Art Record Covers: A Book of Over 500 Album Covers Created by Famous Visual Artists

The list of musicians who are also visual artists goes on and on. We’re all familiar with the biggest names: David Bowie, Patti Smith, Miles Davis, Joni Mitchell, Captain Beefheart, etc, etc, etc. Lesser-known alternative and indie artists like Stone Roses guitarist John Squire and Austin singer/songwriter Daniel Johnston created iconic imagery that adorned their album covers and merchandise.

Such multitalented individuals embody the kinship of sound and vision. But so too do the many collaborations between musicians and fine artists—hundreds of whom have gifted their talents to album covers of every conceivable kind.
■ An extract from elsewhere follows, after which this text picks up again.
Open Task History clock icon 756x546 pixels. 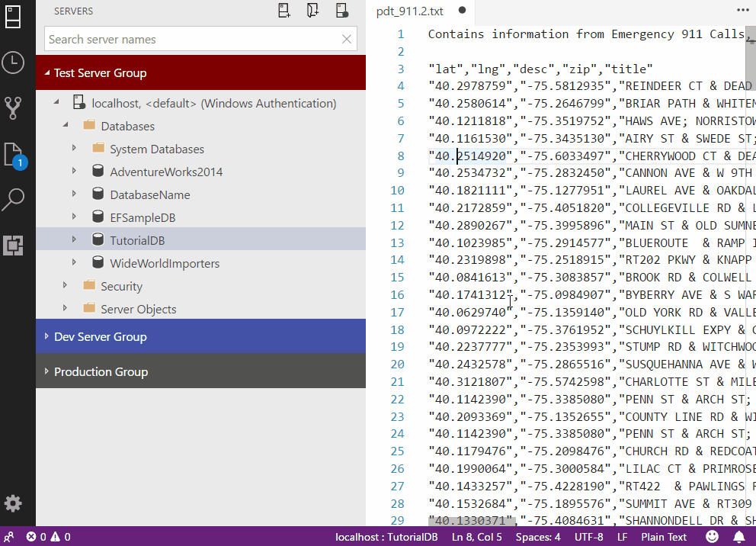[x=13, y=63]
Aside from obvious, historic examples (Andy Warhol’s Velvet Underground covers come immediately to mind) such collaborations are often hiding in plain sight. Perhaps you did not know, for example, that the alluring yet mysterious deep blue photograph of Björk on the cover of her remix album Telegram is by Nobuyoshi Araki, one of Japan’s most admired and prolific fine art photographers.
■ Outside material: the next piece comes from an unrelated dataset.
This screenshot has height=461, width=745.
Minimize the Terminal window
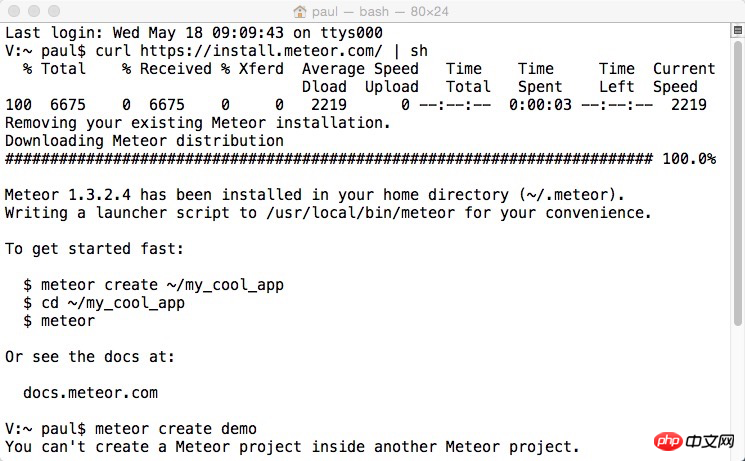click(x=34, y=11)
Maybe you were unaware of how Conceptual artist Barbara Kruger, whose work “speaks truth to power,” contributed to the look of the 90s activist industrial hip-hop group Consolidated. Or how Yayoi Kusama leant her eye-popping dots to Towa Tei’s bouncy, electronic pop for the former Deee-Lite DJ’s 2013 album Lucky.
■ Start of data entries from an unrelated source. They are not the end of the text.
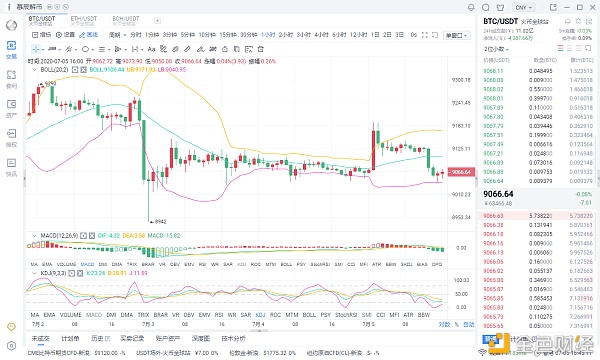Click the 对数 log scale link
The image size is (600, 360).
coord(444,324)
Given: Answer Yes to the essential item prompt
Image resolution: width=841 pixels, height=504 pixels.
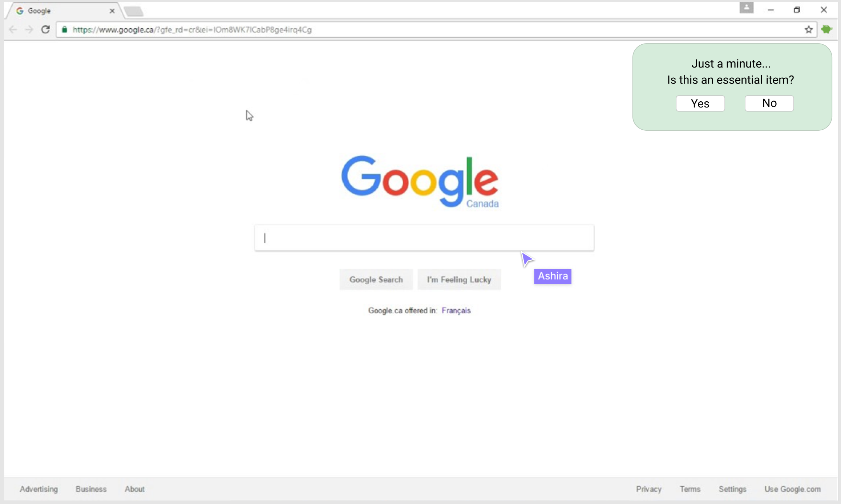Looking at the screenshot, I should (x=700, y=103).
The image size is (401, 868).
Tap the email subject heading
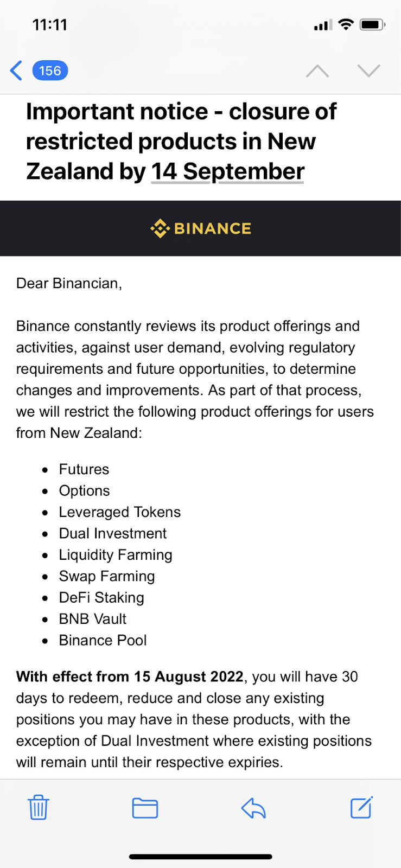tap(181, 141)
We all know that Patti Smith’s debut album, Horses, features an iconic cover photo by her friend Robert Mapplethorpe. But did you know that the cover of Metallica’s 1996 album Load is a photographic study by artist Andreas Serrano—of Piss Christ fame—that mingles cow blood and his own semen between sheets of plexiglass?

You’ll find hundreds more such collaborations, though few as visceral, in Taschen’s new book Art Record Covers, a celebration of sound and vision in popular music. True to the arts publisher’s reputation for coffee table books the size of coffee tables, this survey is a comprehensive as they come.

The book presents 500 covers and records by visual artists from the 1950s through to today, exploring how modernism, Pop Art, Conceptual Art, postmodernism, and various forms of contemporary art practice have all informed this collateral field of visual production and supported the mass distribution of music with defining imagery that swiftly and suggestively evokes an aural encounter.

Along the way, we find Jean-Michel Basquiat’s urban hieroglyphs for his own Tartown record label, Banksy’s stenciled graffiti for Blur, Damien Hirst’s symbolic skull for the Hours, and a skewered Salvador Dalí butterfly on Jackie Gleason’s Lonesome Echo.

Editor Francesco Spampinato, an art historian studying at the Sorbonne Nouvelle in Paris, has mostly kept the focus on pop, rock, punk, metal, alternative, and indie. Including the full breadth of jazz, avant-garde, and other world musics would offer examples enough to justify another volume or two of Art Record Covers.

The focus is suitably broad, nonetheless, to show how “visual and music production have had a particularly intimate relationship… since the dawn of modernism…. From Luigi Russolo’s 1913 Futurist manifesto L’Arte dei Rumori (The Art of Noise) to Marcel Duchamp’s 1925 double-sided discs Rotoreliefs.” It's also a great way to discover new art and new music, and to see the interrelationships between them in entirely new ways. Order a copy of Art Record Covers here.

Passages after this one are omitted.